O Judiciário de Vitória do Mearim/MA determinou ao Estado do Maranhão e ao Município de Vitória do Mearim o pagamento de indenização por danos morais no valor de R$ 150 mil à mãe do mecânico Irialdo Batalha, morto por um vigilante municipal durante operação policial, em 2015.
O Município e o Estado devem pagar, também, indenização por danos morais no valor de R$ 50 mil a Izanilton Batalha Santos, irmão da vítima.
A decisão da Justiça ainda obriga os réus a pagar danos materiais no valor de R$ 5.750,00 pelas despesas funerárias e pensão mensal à mãe do mecânico, no valor de um terço do salário mínimo vigente.
OPERAÇÃO POLICIAL
As obrigações foram determinadas pela juíza Lucianne de Macêdo Moreira, em 23 de março, no julgamento da ação movida pela mãe e pelo irmão do mecânico Irialdo Batalha. A vítima foi morta durante operação policial realizada em 28 de maio de 2025, pelos policiais militares Flávio Roberto Gomes, Sargento José Miguel Castro e pelo vigilante Luís Carlos Almeida, que estava cedido para a Delegacia de Polícia Civil.

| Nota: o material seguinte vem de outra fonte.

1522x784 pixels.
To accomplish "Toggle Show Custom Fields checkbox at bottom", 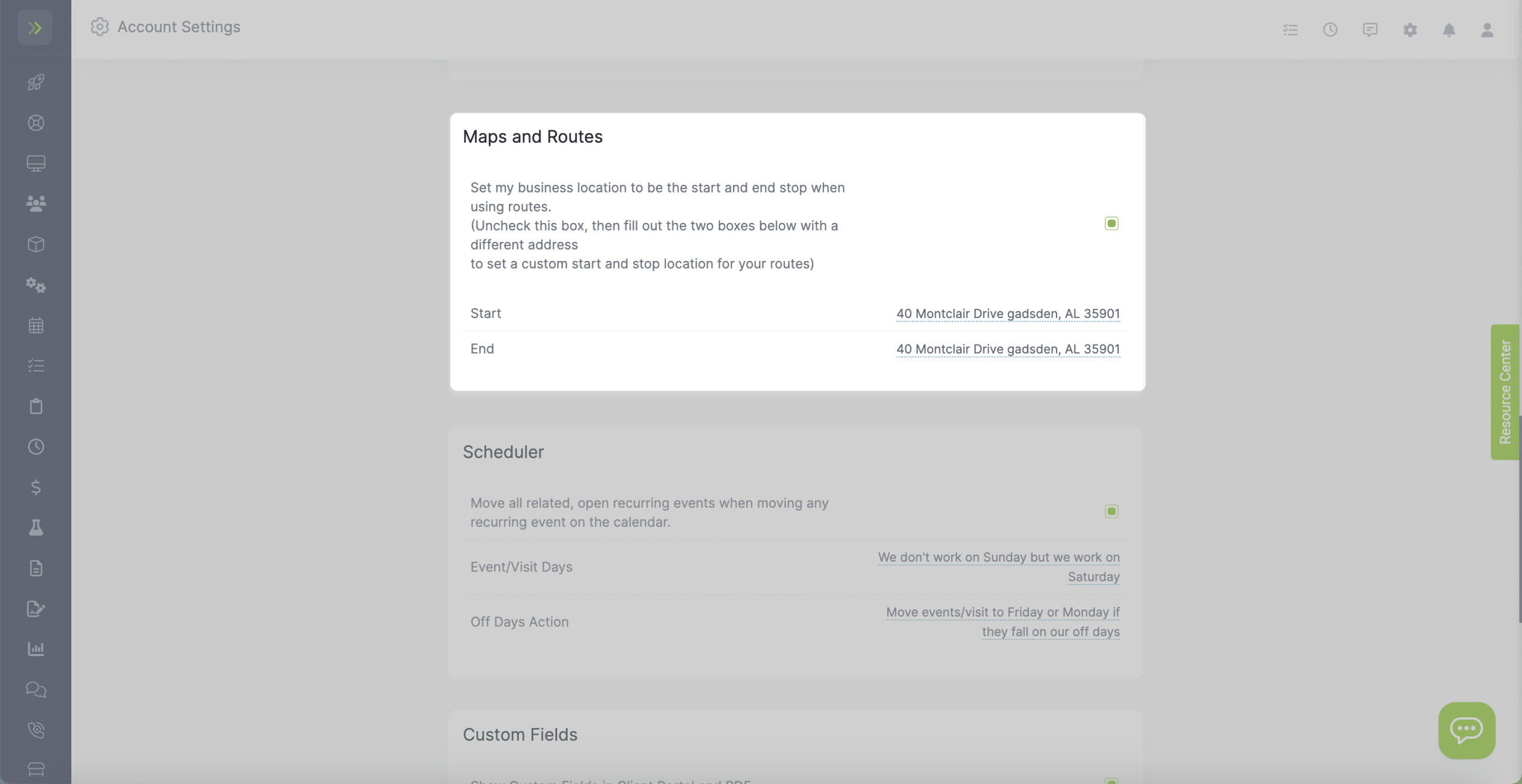I will tap(1111, 780).
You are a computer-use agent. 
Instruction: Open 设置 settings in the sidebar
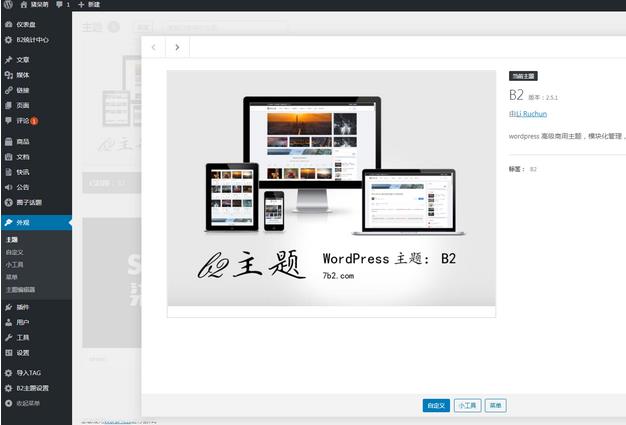tap(22, 353)
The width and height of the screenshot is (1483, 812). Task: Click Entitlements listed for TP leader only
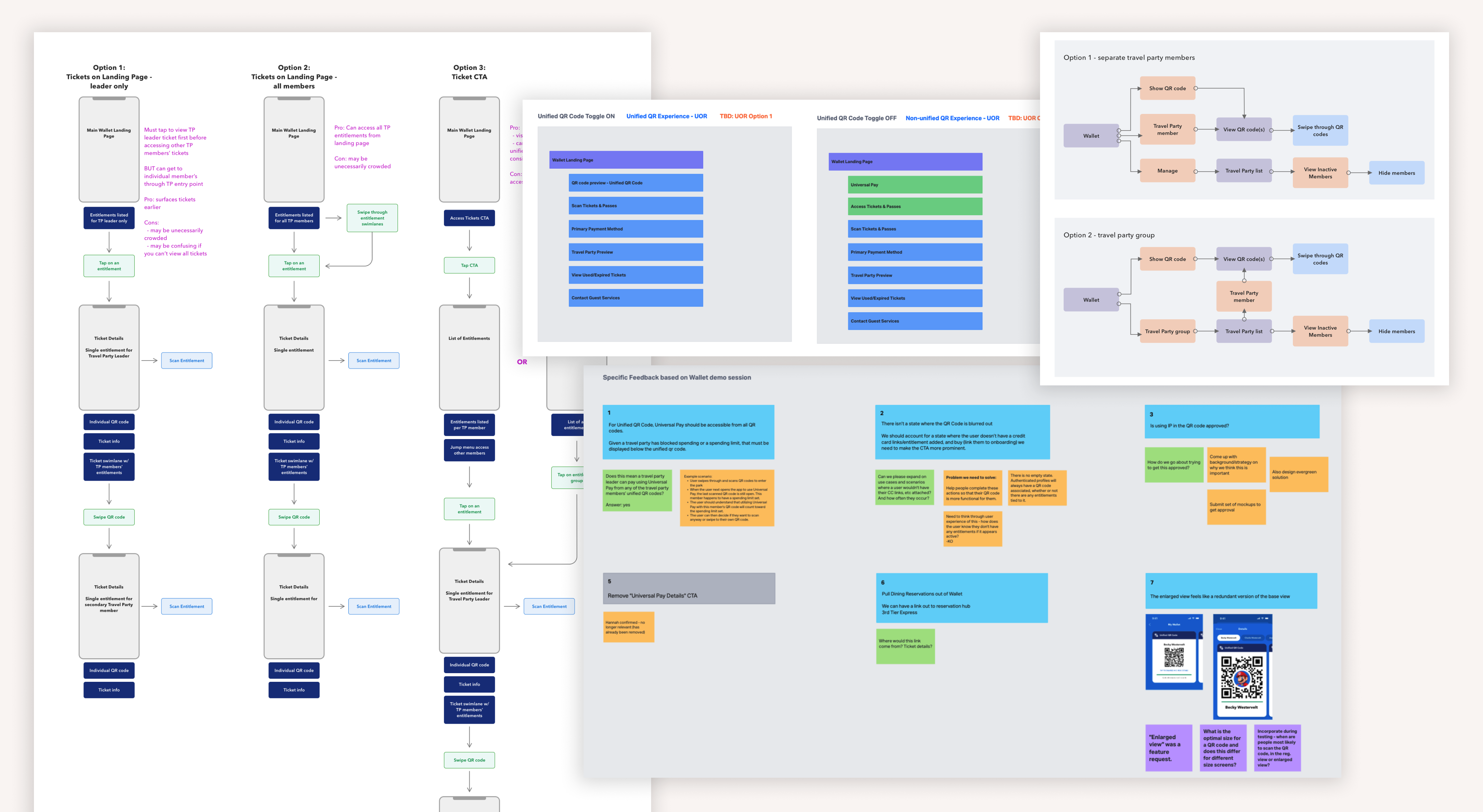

A família alegou que a morte do mecânico decorreu da conduta “excessiva e arbitrária”, após perseguição e disparos contra a moto pilotada pela vítima, culminando com a execução de Irialdo pelo vigilante, quando ele já estava caído e indefeso, sem que os policiais impedissem.
Os familiares informaram que os policiais militares nada fizeram para impedir o resultado letal da operação, o que caracteriza “omissão e falha do serviço”.
PROVAS
As provas juntadas ao processo incluem um laudo cadavérico atestando que a vítima morreu devido ao traumatismo na cabeça, provocado por arma de fogo e um vídeo que registrando que, após a queda da moto, o mecânico foi cercado por populares, ainda vivo.
Nas cenas do vídeo, o vigilante se aproxima e efetua os disparos em direção à cabeça da vítima. Na sequência, Irialdo é carregado e colocado em viatura, com auxílio dos policiais presentes no local.
O processo também incluiu uma sentença de condenação de Luís Machado de Almeida pelo homicídio de Irialdo Batalha e de Flávio Gomes dos Santos e José Miguel de Castro por usurpação de função pública, fraude processual, prevaricação e denunciação caluniosa.
FALHA GRAVE NA SEGURANÇA
Na análise do caso, a juíza entendeu que a morte de Irialdo Batalha revelou “falha grave na atuação estatal de segurança”, seja pela atuação funcional de agentes estaduais em parte da ocorrência, seja pela omissão relevante em impedir o desfecho letal.
A juíza considerou, ainda, segundo a sentença, “a permissividade institucional quanto à atuação armada e indevida de agente municipal no curso de diligência policial”.
“A especial reprovabilidade da conduta, marcada por frieza, absoluta desproporção e desprezo pela condição humana da vítima, já prostrada no chão constitui, portanto, vetor de acentuada relevância na mensuração da reparação devida”, declarou, concedendo, em parte, os pedidos feitos na ação.